EXERCISE GOAL: Gather all lines with "height" from the records.

(Dataset entries)
◇ ◇ ◇ ◇

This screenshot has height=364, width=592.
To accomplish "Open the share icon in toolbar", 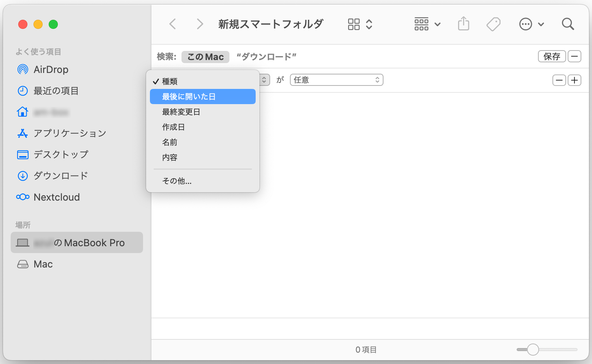I will coord(463,24).
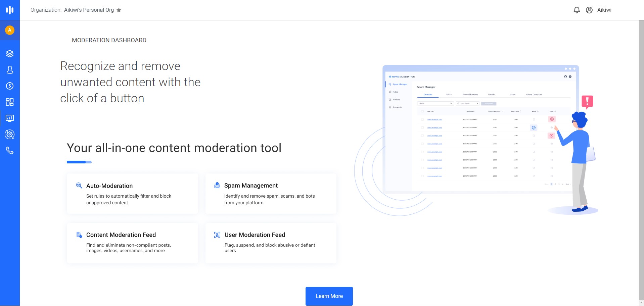The image size is (644, 306).
Task: Click the Spam Manager preview image
Action: (x=481, y=129)
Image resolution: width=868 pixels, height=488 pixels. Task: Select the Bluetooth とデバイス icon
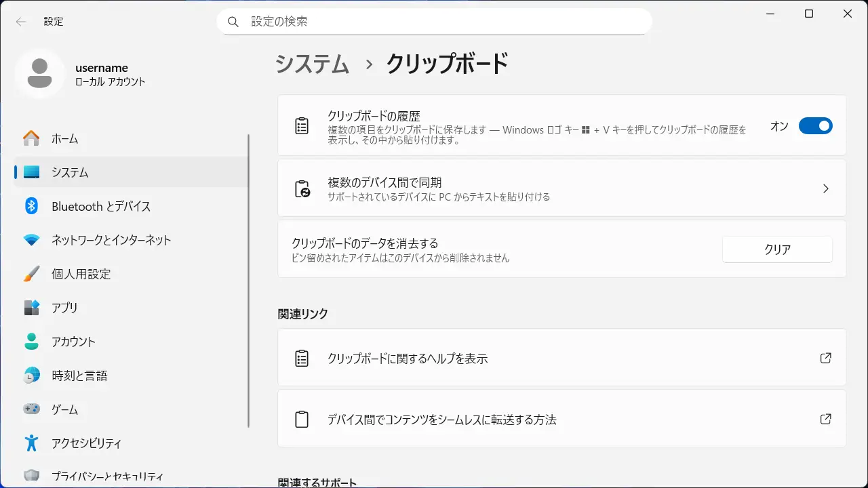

◇ ◇ ◇ ◇

TASK RESULT:
This screenshot has height=364, width=592.
Image resolution: width=868 pixels, height=488 pixels. Task: Select the Bluetooth とデバイス icon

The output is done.